Monday Spring Song picked up the ringed toy, raised her head, held the toy and shook it. Wow!!!! I told her she was BRILLIANT and instantly ended her training session.
This photos shows Spring Song (with white on her face) and her best friend, Cecelia. Cecelia is a very accomplished mare. She’s lovely under saddle and makes gorgeous babies. When she first came to Winsong Farm (a few weeks ago) she was definitely in broodmare mode. She was in charge of the world. Her eye was small, tight and pinched looking. I decided a bit of clicker training would be very interesting.
The first session she was in her stall and I was in the aisle. Cecelia was very distracted and had been her only a day or two. I showed her a toy through the stall bars. She looked at it (click/treat). The click/treat wasn’t as instantaneous as it usually is with any other horse I’ve played with. First of all something else happened in the barn that caught her attention the split second I clicked the clicker so I’m not sure that she was aware of it. Secondly it took a minute for CeCe to realize I was offering a piece of carrot through the stall bars. I stood calmly, holding the treat, waiting for her to take it. Finally she did.
I repeated the sequence and she started shying at the sound of the clicker. I clicked behind my back and she got calmer. There was still an abnormal delay on her part regarding taking the treat.
The second session she was in a stall that had a window which looked out onto her paddock and her friends. She seemed more distracted, but I quietly played the game with her.
The third session I was walking past the upper barn where CeCe lives and saw her being tacked-up in the crossties. I asked if I could clicker train her and received an enthusiastic “yes”. CeCe did quite well, but at one point something caught her attention and she totally forgot to receive her treat for about a minute.
All in all I wasn’t sure that CeCe understood the game I was playing. But I had faith in the system. That faith was confirmed with every subsequent meeting with CeCe. No longer is she the BIG, PUSHY, “I’m in charge of the world” brood mare. She’s soft, attentive, listening and happy to try to do what I ask. Wow!

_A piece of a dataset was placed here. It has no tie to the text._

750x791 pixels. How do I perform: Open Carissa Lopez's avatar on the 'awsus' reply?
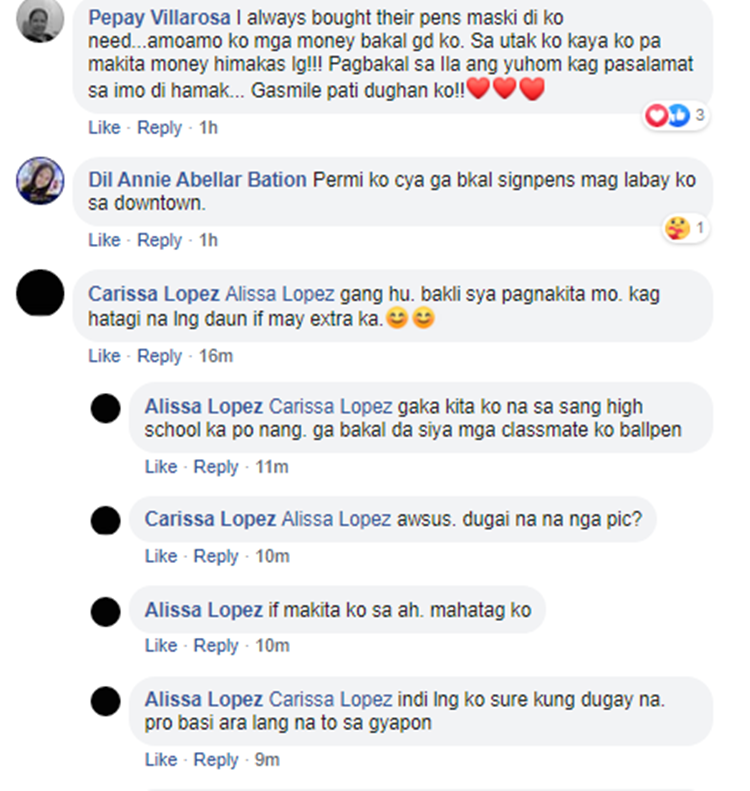click(x=105, y=521)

The first time I realized the BIG change in CeCe was later in the day of the third session. I was fetching Spring Song from the paddock. CeCe joined us when I got to the gate. I turned to CeCe, told her she was beautiful and asked her if she could step to the side so that I could open the gate and take Spring Song into the barn. I was bowled over when CeCe softly stepped aside and I was able to safely take Spring Song out of the paddock. Triple Wow!